In Season 14, Jackson begins a relationship with Maggie Pierce (Kelly McCreary), which deepens throughout Season 15. The couple moves in together but decides to end things after a disagreement during a camping trip. Jackson then has a brief relationship with Victoria Hughes (from Station 19) and a "friends with benefits" arrangement with Jo Wilson (Camilla Luddington) during the COVID-19 lockdown.

When Jackson leaves Boston (and the show) at the end of Season 17, he is unattached but departs with his ex-wife, April, and their daughter, Harriet, suggesting a potential reunion. In the show’s 400th episode, Jackson and April return to Seattle for business and to visit his mother, who is battling cancer. At the end of the episode, the couple shares an embrace and a kiss in the elevator, indicating that they have rekindled their romance while living in Boston.

== Reception ==
Margaret Lyons of Entertainment Weekly wrote that the addition of Avery's character was one of the 10 reasons she loves Grey's Anatomy again: "Dr. Avery wasn't quite clicking as part of the ensemble when Jesse Williams first joined the cast. But now? Oh, mama. He's flirty — to a fault — but he's also a decent dude, and the show was in need of a seriously single male character." His bromance with mentor Mark Sloan (Eric Dane) has been positively received.

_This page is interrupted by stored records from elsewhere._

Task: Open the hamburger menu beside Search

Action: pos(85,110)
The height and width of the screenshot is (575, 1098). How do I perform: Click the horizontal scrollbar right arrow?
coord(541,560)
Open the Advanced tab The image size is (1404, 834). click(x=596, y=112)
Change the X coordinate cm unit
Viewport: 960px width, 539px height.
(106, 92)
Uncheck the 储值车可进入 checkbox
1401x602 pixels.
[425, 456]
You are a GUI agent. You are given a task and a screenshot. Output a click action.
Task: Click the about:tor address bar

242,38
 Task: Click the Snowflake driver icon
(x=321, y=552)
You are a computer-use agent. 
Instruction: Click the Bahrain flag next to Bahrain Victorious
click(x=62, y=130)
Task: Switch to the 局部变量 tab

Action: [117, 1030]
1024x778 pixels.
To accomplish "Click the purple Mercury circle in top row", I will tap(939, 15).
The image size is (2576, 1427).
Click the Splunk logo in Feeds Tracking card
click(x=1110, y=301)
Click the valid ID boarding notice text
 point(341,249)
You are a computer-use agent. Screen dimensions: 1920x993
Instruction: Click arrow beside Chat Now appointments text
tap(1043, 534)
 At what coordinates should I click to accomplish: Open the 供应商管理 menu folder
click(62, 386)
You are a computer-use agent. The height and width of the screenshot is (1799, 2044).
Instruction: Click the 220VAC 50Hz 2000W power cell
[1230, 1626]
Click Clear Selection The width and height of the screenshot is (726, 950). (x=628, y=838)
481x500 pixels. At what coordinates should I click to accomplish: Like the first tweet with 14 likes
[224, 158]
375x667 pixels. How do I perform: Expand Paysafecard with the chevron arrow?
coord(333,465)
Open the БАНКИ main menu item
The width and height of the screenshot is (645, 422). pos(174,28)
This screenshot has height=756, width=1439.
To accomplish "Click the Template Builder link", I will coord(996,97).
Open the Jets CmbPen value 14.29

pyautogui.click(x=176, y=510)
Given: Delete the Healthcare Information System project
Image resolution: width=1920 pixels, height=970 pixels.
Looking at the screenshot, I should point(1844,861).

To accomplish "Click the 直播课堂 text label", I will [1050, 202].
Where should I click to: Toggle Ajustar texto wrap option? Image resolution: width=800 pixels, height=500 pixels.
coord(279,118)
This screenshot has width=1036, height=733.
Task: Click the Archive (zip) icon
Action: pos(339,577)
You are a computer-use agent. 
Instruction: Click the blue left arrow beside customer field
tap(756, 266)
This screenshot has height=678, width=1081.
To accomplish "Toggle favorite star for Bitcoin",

Janalen Samson of BuddyTV commented: "These scenes with Jesse Williams are proving to be gems. I do love a good bromance, and these two actors are bringing the love and the funny in spades." The pairing was included in Zap2it's 25 Top Bromances of 2012.

Reviewing the first part of Season 9, Lyons remarked: "Avery's mom is more interesting than he is". Jackson was also listed in Wetpaint's "10 Hottest Male Doctors on TV".